247

Task 247

GPM Algorithm Development

Principal Investigator(s):

J. Munchak

Sponsor(s):

A. Hou

Last Updated:

October 26, 2012 15:26:13


Description of Problem

The general objective is to develop a general framework and state-of-the-art algorithms to advance precipitation observations from space using combined information from active and passive microwave sensors. In particular, two areas of investigation have been selected: 1) determining the limits of detection of snowfall from passive-only microwave sensors; and 2) analyzing the sensitivity of the combined radar-radiometer algorithm to non-precipitation parameters such as cloud water and water vapor.

Scientific Objectives and Approach

For the first area of study (limits of snowfall detection), an observational approach is being employed using coincident CloudSat and AMSU-B overpasses. The CloudSat radar is an active sensor with greater sensitivity than the GPM Dual-frequency precipitation radar (DPR), although it lacks the cross-track scanning ability. AMSU-B observes similar frequencies to the GPM microwave imager (GMI). Taking advantage of A-Train sensors such as the AIRS, AMSR-E, and MODIS instruments on the Aqua satellite, emissivities are calculated under clear-sky conditions and stored in a database along with surface parameters available from AMSR-E products. These emissivities are then used as input to a radiative transfer model along with AIRS temperature and water vapor profiles to simulate microwave radiances for all matched CloudSat/AMSU-B footprints. In the presence of precipitation-sized ice particles, it is expected that the simulated radiances will be significantly higher than observed due to the (intentional) absence of ice scattering in the forward model. The output of this procedure may then be analyzed to determine the minimum signal, in terms of CloudSat reflectivity, that can be reliably discerned from non-precipitating scenes by each AMSU-B channel or combination thereof.

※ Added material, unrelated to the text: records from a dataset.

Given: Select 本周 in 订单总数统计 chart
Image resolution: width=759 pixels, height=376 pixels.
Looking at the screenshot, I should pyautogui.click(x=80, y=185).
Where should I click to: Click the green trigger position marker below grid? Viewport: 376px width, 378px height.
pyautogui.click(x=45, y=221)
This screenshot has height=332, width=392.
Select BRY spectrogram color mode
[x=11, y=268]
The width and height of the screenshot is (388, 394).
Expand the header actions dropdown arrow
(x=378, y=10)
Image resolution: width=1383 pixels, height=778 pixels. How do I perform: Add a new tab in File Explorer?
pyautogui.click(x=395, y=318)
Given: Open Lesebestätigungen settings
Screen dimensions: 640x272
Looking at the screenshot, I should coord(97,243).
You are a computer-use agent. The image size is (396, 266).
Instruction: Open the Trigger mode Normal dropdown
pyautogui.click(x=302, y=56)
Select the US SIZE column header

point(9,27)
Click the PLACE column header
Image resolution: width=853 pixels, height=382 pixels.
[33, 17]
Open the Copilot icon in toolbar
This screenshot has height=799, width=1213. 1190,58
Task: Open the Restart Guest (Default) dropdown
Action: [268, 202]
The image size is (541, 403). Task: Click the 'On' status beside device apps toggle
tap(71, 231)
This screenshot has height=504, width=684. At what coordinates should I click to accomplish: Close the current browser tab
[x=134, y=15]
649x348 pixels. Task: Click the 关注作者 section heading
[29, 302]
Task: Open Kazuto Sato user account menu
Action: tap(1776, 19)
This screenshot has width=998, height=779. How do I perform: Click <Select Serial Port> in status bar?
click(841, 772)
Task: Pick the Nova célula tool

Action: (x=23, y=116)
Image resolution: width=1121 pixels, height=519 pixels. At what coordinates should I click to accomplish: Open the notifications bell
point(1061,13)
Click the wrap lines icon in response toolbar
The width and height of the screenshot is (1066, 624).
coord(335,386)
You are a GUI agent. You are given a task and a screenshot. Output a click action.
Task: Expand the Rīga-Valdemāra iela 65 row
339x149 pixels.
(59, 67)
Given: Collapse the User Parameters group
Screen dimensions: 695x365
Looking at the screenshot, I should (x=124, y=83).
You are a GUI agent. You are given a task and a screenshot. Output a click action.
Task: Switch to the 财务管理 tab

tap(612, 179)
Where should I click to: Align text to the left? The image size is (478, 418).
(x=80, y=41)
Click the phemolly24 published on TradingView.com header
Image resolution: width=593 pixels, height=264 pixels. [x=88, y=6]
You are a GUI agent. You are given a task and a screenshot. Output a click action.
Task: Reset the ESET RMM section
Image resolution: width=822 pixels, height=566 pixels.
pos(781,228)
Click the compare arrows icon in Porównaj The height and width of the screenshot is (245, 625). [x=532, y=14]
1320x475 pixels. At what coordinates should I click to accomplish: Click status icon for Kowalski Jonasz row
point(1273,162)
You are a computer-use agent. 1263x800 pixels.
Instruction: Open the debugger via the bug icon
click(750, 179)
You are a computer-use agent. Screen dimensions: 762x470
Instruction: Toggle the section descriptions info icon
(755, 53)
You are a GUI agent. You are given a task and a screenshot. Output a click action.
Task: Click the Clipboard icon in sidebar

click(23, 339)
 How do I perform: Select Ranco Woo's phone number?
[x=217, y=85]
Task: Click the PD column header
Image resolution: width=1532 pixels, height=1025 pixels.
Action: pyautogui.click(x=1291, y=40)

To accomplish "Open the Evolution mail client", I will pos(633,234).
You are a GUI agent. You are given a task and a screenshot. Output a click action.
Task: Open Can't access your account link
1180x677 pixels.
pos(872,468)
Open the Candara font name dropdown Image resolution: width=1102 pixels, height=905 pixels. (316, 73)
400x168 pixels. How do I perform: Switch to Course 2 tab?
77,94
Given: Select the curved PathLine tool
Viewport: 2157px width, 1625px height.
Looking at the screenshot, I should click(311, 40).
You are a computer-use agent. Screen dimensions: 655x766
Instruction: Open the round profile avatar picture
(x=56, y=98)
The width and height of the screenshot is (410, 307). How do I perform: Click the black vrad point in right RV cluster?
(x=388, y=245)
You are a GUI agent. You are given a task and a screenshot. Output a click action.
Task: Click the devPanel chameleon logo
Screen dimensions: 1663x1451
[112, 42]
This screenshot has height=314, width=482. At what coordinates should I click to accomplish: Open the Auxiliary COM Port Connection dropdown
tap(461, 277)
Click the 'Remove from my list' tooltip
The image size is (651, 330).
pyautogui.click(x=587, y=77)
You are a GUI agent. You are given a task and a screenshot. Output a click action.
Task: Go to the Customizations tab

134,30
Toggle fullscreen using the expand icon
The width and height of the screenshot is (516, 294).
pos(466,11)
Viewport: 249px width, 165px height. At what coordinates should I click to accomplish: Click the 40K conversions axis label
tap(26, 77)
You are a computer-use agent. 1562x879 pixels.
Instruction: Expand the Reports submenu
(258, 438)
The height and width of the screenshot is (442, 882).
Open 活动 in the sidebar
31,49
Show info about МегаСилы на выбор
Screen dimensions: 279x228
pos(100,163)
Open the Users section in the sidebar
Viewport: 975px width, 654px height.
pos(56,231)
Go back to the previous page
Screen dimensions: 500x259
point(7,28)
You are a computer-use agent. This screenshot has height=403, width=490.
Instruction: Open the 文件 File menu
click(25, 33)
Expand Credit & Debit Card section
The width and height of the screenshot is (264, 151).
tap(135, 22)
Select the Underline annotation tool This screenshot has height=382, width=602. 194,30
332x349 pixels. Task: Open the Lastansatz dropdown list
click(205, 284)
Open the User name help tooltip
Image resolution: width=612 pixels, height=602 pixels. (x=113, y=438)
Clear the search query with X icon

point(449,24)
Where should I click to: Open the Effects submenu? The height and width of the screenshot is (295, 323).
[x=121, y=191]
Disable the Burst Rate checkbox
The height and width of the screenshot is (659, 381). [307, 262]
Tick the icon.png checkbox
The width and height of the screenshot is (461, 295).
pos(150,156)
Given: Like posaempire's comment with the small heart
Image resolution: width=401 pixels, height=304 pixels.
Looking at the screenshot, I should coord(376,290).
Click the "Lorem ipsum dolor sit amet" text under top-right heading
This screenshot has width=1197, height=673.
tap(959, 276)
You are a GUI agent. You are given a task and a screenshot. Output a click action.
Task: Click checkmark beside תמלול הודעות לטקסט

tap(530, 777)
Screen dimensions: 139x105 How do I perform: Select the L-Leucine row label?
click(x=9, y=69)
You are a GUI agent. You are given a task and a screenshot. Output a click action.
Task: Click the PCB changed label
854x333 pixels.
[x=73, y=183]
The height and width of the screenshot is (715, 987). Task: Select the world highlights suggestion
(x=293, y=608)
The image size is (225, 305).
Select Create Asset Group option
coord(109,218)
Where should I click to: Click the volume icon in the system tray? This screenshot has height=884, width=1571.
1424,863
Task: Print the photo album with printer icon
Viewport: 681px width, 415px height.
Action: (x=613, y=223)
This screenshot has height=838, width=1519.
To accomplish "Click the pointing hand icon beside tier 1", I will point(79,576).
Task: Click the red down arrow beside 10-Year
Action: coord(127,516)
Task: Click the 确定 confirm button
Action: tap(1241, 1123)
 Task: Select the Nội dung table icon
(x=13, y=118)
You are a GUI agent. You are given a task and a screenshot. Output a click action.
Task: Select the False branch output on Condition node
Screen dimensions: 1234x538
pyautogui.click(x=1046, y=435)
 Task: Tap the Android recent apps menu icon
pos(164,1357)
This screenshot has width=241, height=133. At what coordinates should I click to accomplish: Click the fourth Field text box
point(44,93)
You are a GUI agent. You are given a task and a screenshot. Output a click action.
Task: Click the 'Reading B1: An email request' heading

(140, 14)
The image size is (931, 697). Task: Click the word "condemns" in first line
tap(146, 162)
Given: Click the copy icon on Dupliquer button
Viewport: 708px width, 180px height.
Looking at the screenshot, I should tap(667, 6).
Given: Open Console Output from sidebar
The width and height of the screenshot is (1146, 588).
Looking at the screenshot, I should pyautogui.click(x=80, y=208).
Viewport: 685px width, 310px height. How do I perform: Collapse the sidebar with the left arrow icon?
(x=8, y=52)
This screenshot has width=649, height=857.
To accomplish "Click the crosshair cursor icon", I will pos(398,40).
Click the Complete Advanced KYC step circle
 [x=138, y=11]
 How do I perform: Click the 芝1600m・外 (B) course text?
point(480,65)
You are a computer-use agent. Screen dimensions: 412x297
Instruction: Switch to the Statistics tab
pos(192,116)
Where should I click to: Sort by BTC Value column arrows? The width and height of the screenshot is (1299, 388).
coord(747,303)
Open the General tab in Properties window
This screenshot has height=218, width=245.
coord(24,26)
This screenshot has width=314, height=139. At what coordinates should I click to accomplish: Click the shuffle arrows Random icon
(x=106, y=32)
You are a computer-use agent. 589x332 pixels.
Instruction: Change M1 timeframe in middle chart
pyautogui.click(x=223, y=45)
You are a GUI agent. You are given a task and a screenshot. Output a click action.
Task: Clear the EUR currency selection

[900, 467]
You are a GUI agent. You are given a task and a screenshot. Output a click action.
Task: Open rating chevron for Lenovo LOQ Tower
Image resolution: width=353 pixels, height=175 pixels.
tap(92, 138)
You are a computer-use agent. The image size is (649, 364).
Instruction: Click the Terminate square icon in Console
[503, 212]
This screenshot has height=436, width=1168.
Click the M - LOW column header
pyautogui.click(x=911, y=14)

In the second area of study (sensitivity of combined algorithm), data from field experiments and cloud-resolving models will be used as input to radiative transfer models and a 1D DPR algorithm (Grecu et al. 2011). The current proposed combined precipitation algorithm for GPM involves two steps: 1) Deconvolution of the GMI brightness temperatures (Tbs) to DPR resolution, and 2) Filtering of candidate profiles given the deconvolved Tbs. This research will mainly focus on the information content present in the Tbs in the second step, particularly regarding non-precipitation parameters such as surface emissivity, cloud water, and water vapor profiles. The outcome of this research can be used to guide future field experiments to better determine a priori estimates of these parameters, or, in the case of those that are well-determined by the combined algorithm, to incorporate those into GPM output products.

Accomplishments

At the present time some preliminary results from the CloudSat/AMSU-B thresholds of snowfall detection are available. The top panels of the figure below show, by channel, the detected fraction of CloudSat reflectivity profiles. These show that the channels near the 183.1 GHz water vapor absorption line are most sensitive to snow, with increases in detected fraction beginning near -5 dBZ (corresponding to a snowfall rate of about 0.1 mm/hr liquid equivalent according to Kulie and Bennartz (2009)) and over 50% of profiles with reflectivity greater than 10 dBZ are detected when the simulated brightness temperature is at least 3 K greater than observed. The ground-sensitive channels (89 and 150 GHz), meanwhile, do not respond to reflectivities below about 10 dBZ, corresponding to a snowfall rate of 0.5 mm/hr liquid equivalent. The bottom panels show, in a similar manner, the false alarm percentage. The 183±1 GHz channel has the lowest false alarm percentage, with rates of less than 50% for profiles with reflectivity up to -5 dBZ when a brightness temperature difference of less than about -6K is observed. Similar sensitivities to the maximum reflectivity in the column and the column-integrated reflectivity have also been calculated (not shown). These results are preliminary and it is anticipated that further refinements to the surface emissivity database and use of physical emissivity models may result in higher detection and lower false alarm percentages.

Other Publications and Conferences

Munchak, S.J. G. S. Jackson, B. J. Johnson, 2011: Thresholds of Passive Microwave Snowfall Detection Determined Using CloudSat and AMSU-B. European Geosciences Union General Assembly, Vienna, Austria, April 4-8, 2011 (abstract accepted)

Task Figures


Fig. 1 – Top panels: Percentage of CloudSat profiles with surface reflectivity greater than value on the x-axis corresponding to an AMSU-B brightness temperature colder than simulated non-precipitating value by the amount shown on the y-axis. Bottom panels: Fraction of AMSU-B footprints with brightness temperature difference less than y-axis value corresponding to CloudSat surface reflectivity less than value on x-axis.